▸ **Trecho selecionado**:
O vigilante José Lopes levou 40 anos para pisar pela primeira vez em uma praia. Cercado de familiares, ele ainda tentava formar uma opinião sobre a nova experiência quando foi questionado: ” E aí, gostou?” De máscara, assim como todos os parentes, Lopes foi honesto: “Não sei. Acho que não sou muito de mar. A máscara atrapalhou, talvez. Não sei bem o que pode ou não fazer aqui. Foi estranho”.

Lopes deve dar uma segunda chance ao mar. A experiência dele foi a mais corriqueira em tempos pandêmicos. De modo geral, apesar dos visíveis esforços de comunicação, os banhistas do litoral sul vivem as mesmas incertezas do estreante: Pode armar o guarda-sol? E sentar na canga? Futebolzinho é liberado? Pode surfe, mas não pode dar um mergulho?

Na dúvida, a sensação é de que se pode tudo. Não à toa, fiscais da prefeitura do Guarujá percorrem grande extensão da Praia de Pitangueiras com a missão de orientar frequentadores sobre o que ainda está proibido. A abordagem quase sempre é seguida de alguma discussão (mesmo que civilizada) ou de alfinetadas irônicas por parte dos banhistas. Cadeiras e guarda-sóis eram retirados por um segundo, mas logo voltavam aos seus pontos. Partidas de futebol ou futevôlei eram interrompidas momentaneamente – para recomeçarem assim que a fiscalização tivesse ido embora.

▸ **Material**:
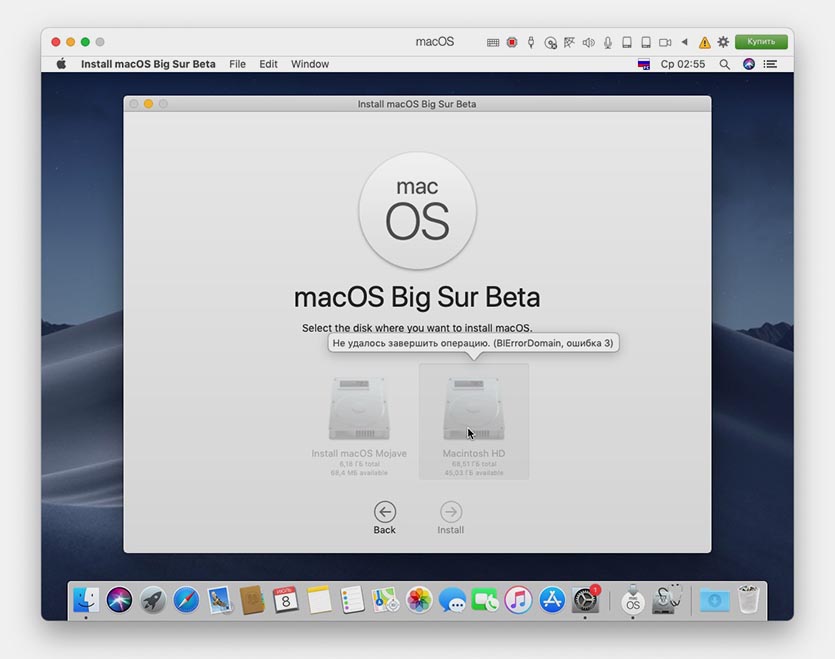Image resolution: width=835 pixels, height=659 pixels.
Task: Open Spotlight search magnifier in menu bar
Action: [x=725, y=64]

▸ **Objetivo da tarefa**:
Por favor, responda com base no trecho selecionado: quantos anos o vigilante José Lopes levou para pisar pela primeira vez em uma praia?

▸ **Resposta da tarefa**:
40 anos.